By | 1 February 2013

Three Artist’s Notes for ‘What What Nigger’

“The verbal image which most fully realizes its verbal capacities is that which is not merely a bright picture (in the ususual modern meaning of the term image) but also an interpretation of reality in its metaphoric and symbolic dimensions. Thus: The Verbal Icon.” W. K. Wimsatt, Jr. The Verbal Icon: Studies in the Meaning of Poetry

“If you determine the process starting from its structure, you obtain at least the structural materialism. You avoid the constitution of the real by the subject; you short-circuit the phenomenology of the data of consciousness.” Alain Badiou, Theory of the Subject

“Matter was that which both threatened and offered salvation. It threatened salvation because it was that which changed. But it was also the place of salvation, and it manifested this exactly through the capacity for change implanted in it.” Caroline Walker Bynum, Christian Materiality: An Essay on Religion in Late Medieval Europe


What’s happened to me?
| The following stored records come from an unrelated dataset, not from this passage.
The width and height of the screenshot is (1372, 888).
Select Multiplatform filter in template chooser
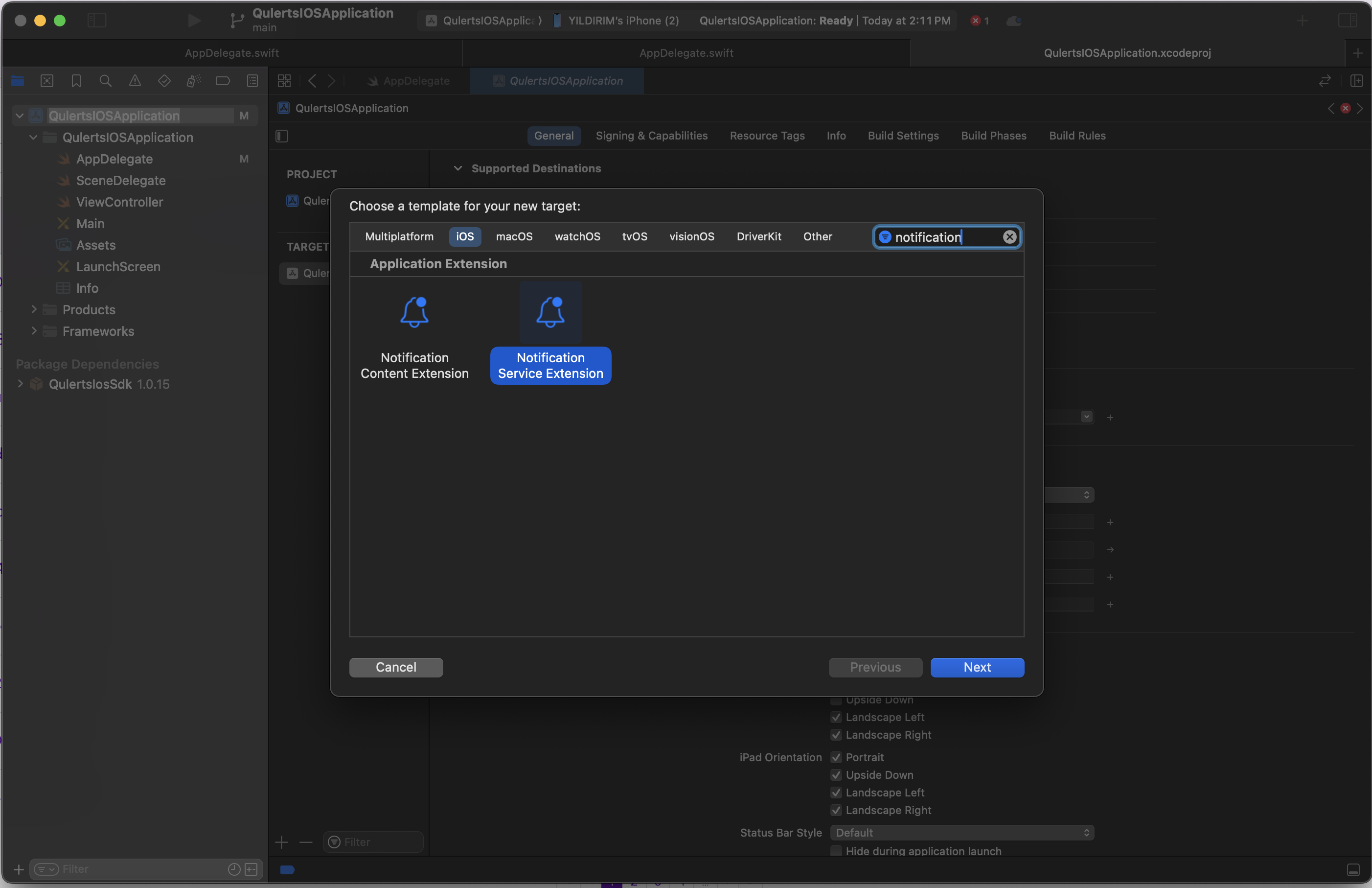[398, 237]
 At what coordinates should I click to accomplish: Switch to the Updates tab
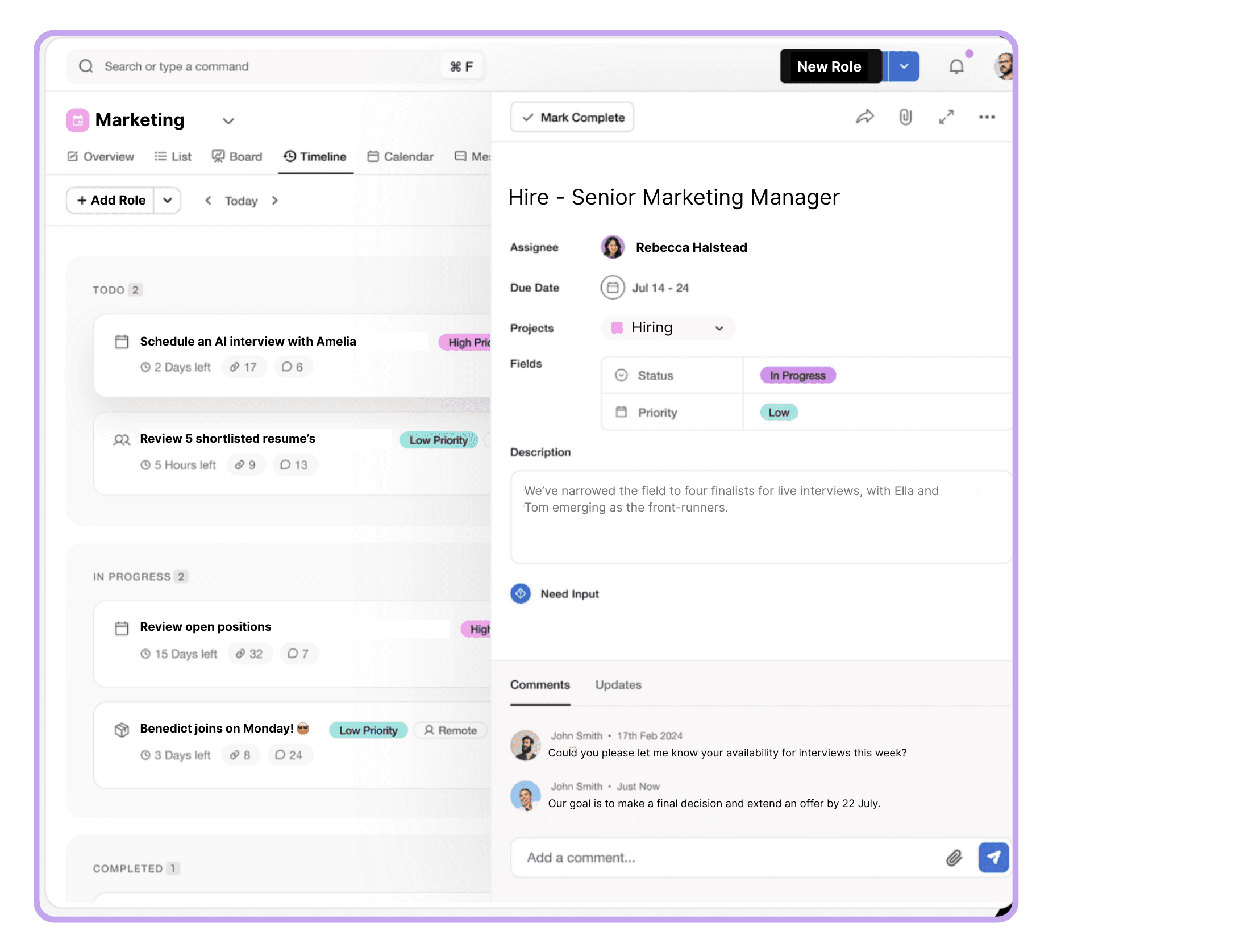pyautogui.click(x=618, y=685)
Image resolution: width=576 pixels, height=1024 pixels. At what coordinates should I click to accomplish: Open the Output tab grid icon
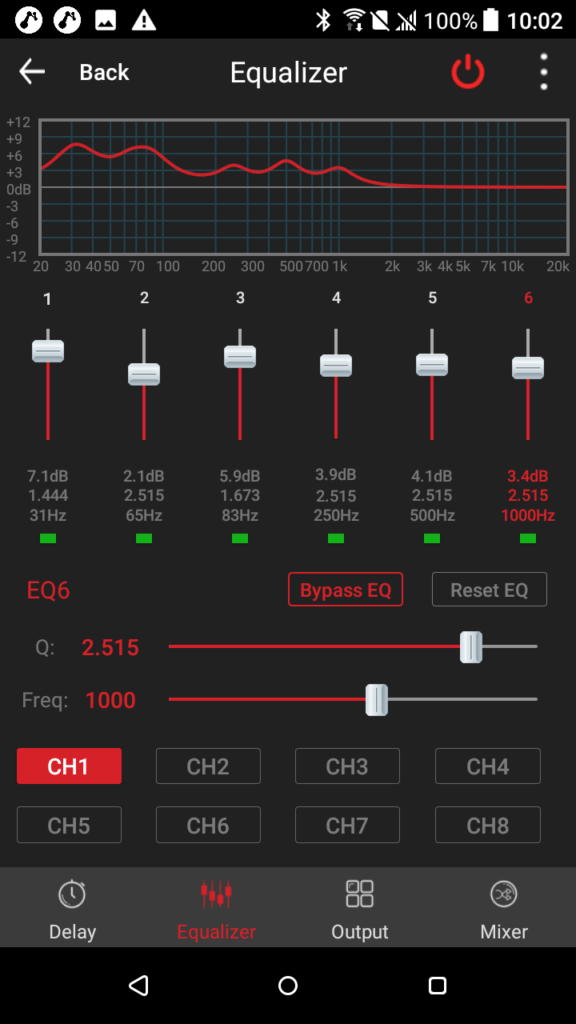click(x=359, y=893)
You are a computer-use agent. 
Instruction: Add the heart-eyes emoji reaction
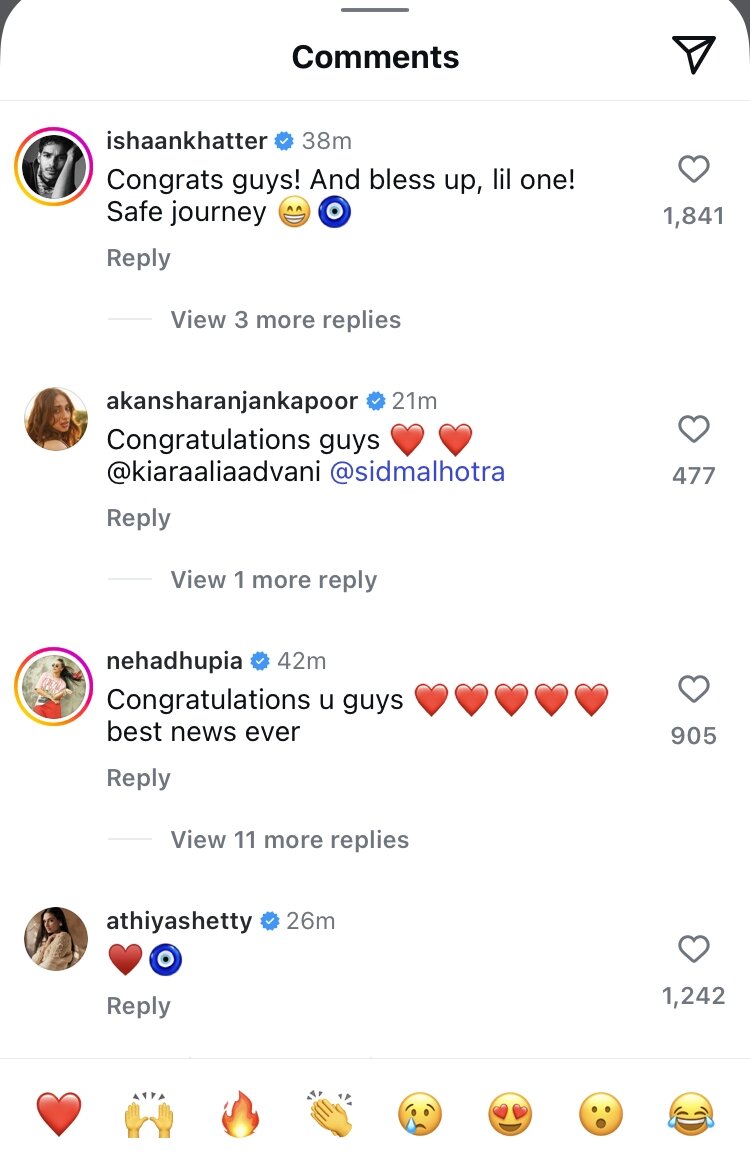coord(510,1114)
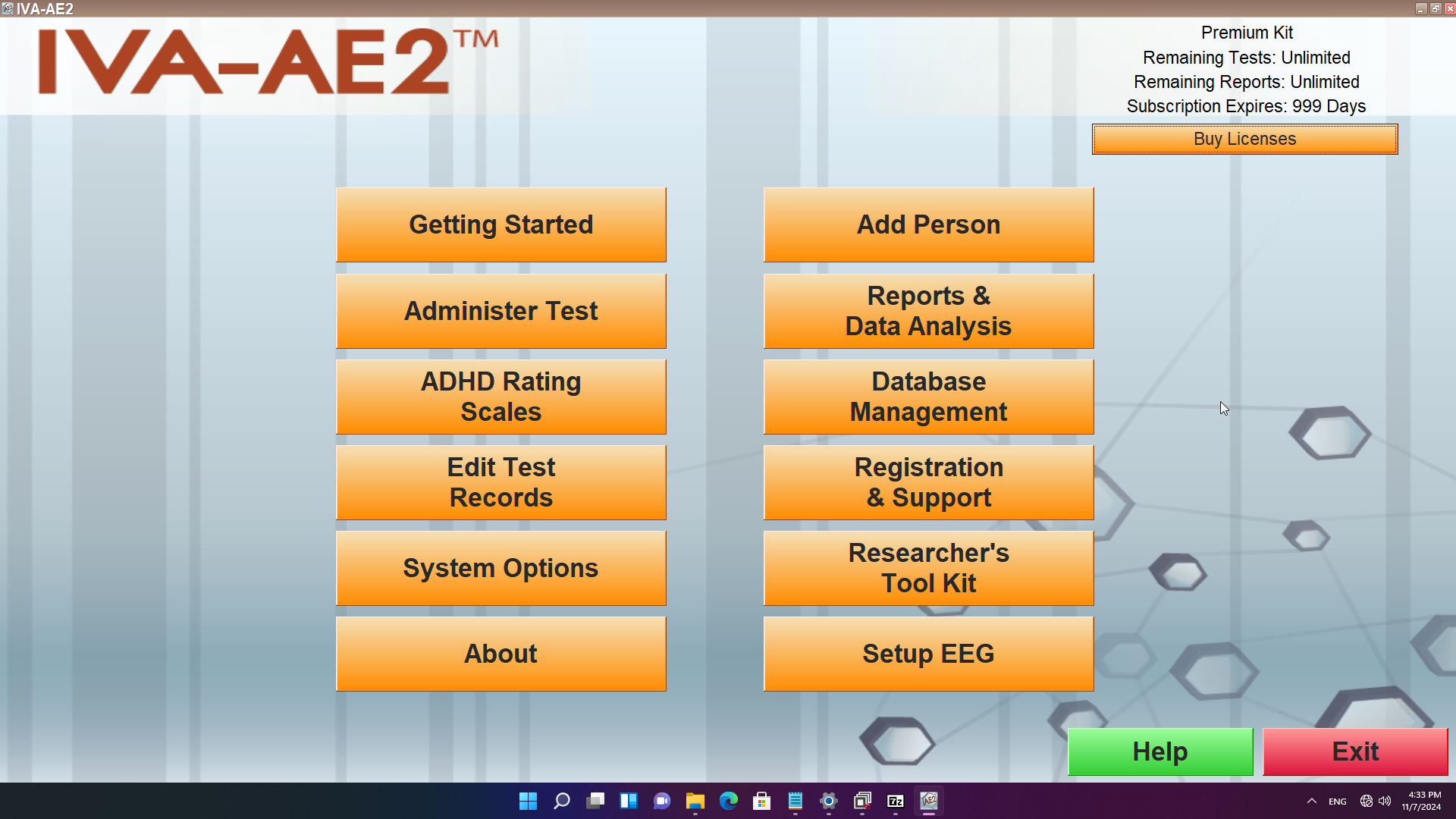
Task: Click the volume speaker tray icon
Action: [1385, 801]
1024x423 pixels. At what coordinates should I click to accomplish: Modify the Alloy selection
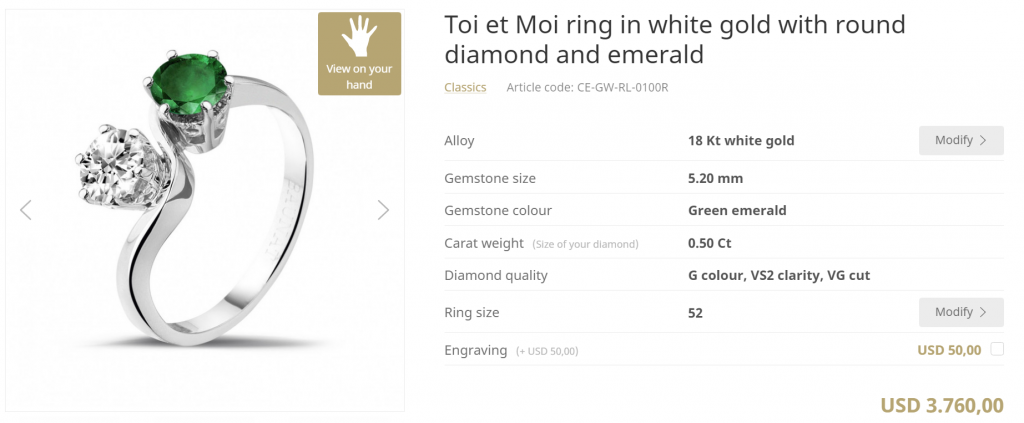(961, 140)
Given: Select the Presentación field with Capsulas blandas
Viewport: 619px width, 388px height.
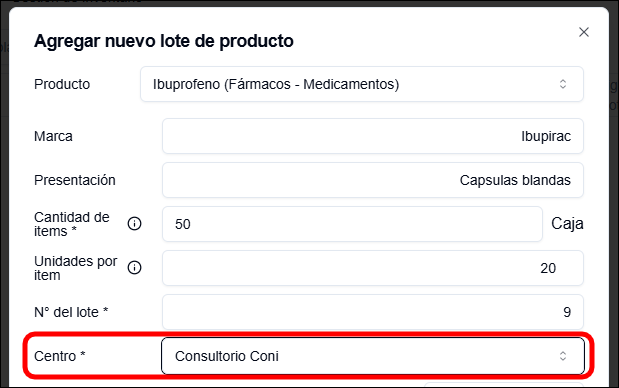Looking at the screenshot, I should point(373,180).
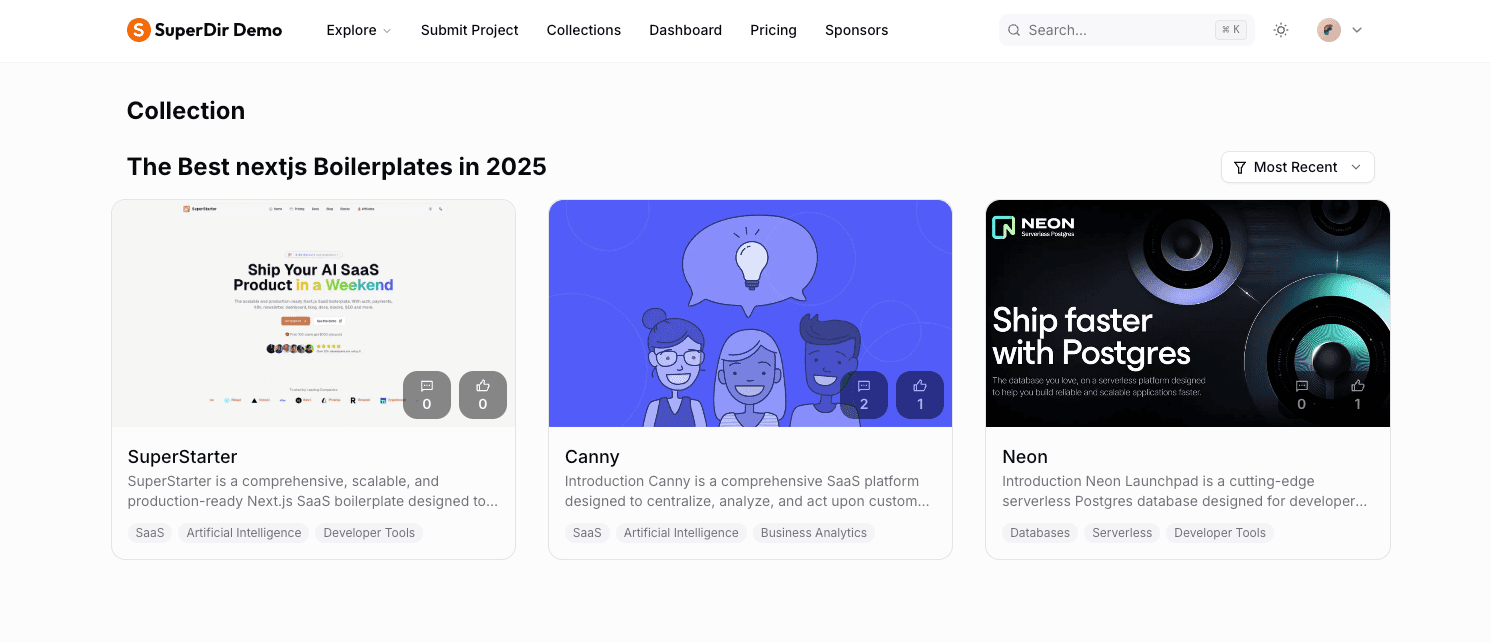Open the comments button on the Canny card
The height and width of the screenshot is (642, 1491).
[x=864, y=394]
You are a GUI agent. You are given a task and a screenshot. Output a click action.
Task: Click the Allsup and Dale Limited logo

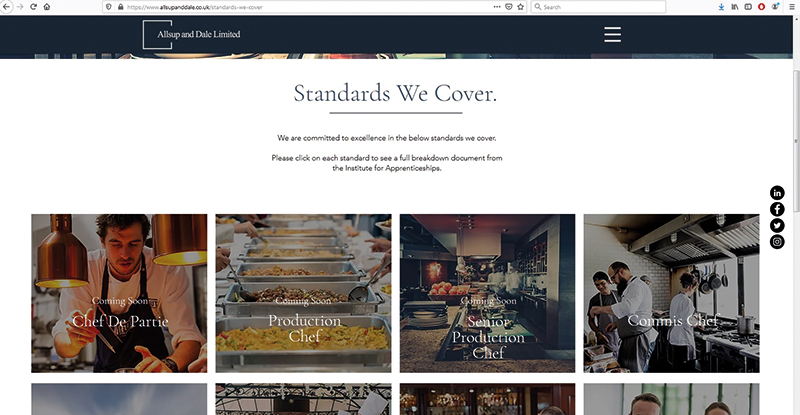[x=191, y=35]
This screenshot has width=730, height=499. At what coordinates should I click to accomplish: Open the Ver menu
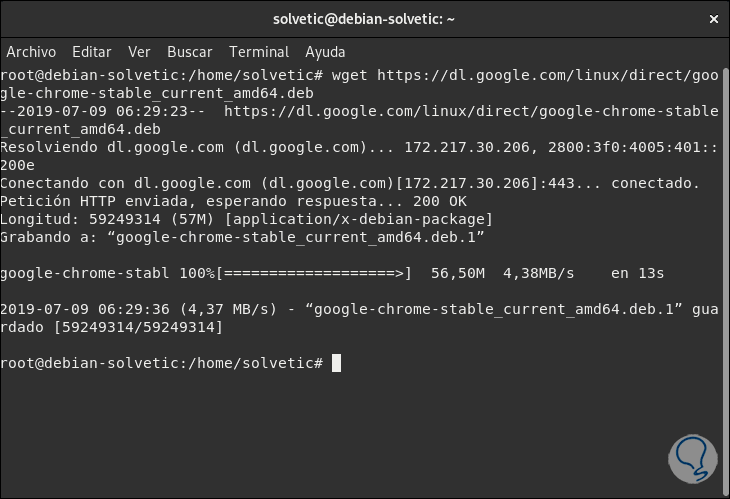tap(139, 52)
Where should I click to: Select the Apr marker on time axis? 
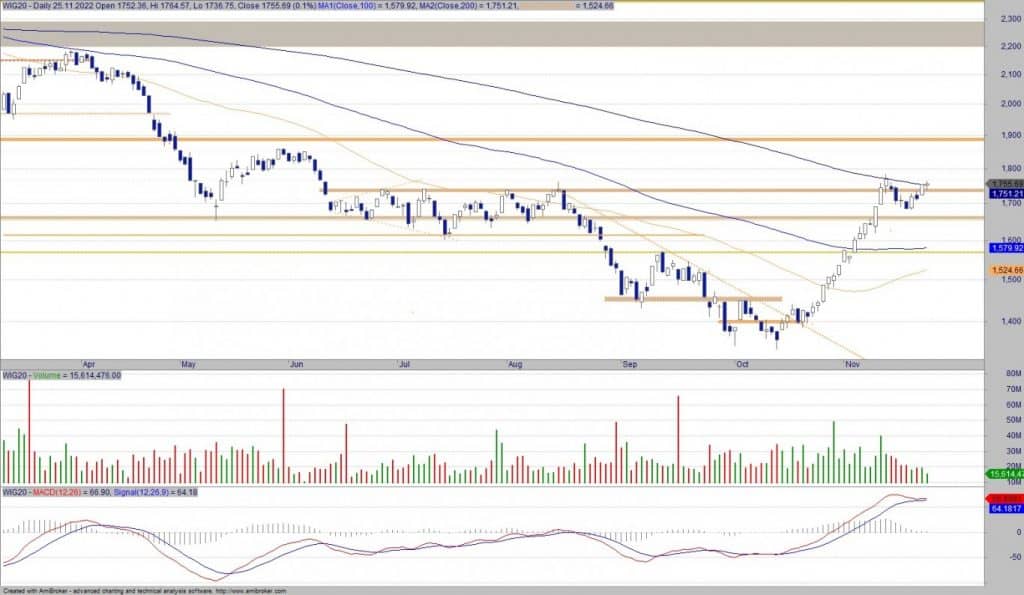click(90, 366)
Look at me?
What, what nigger.

She did not say anything derogatory to him at any point:
she did not say “fucking niggers,” he did not say
“fuck you, bitch.”
Under her breath, she muttered,
“fucking niggers.”
He said, “bitch, I know you didn’t call me no fucking nigger.”
She lunged at him with the knife; he backpedaled
and swung back. He hit her three times.

She remembered being in first grade with him,
walking hand in hand, and being called gay, wetbacks, and niggers.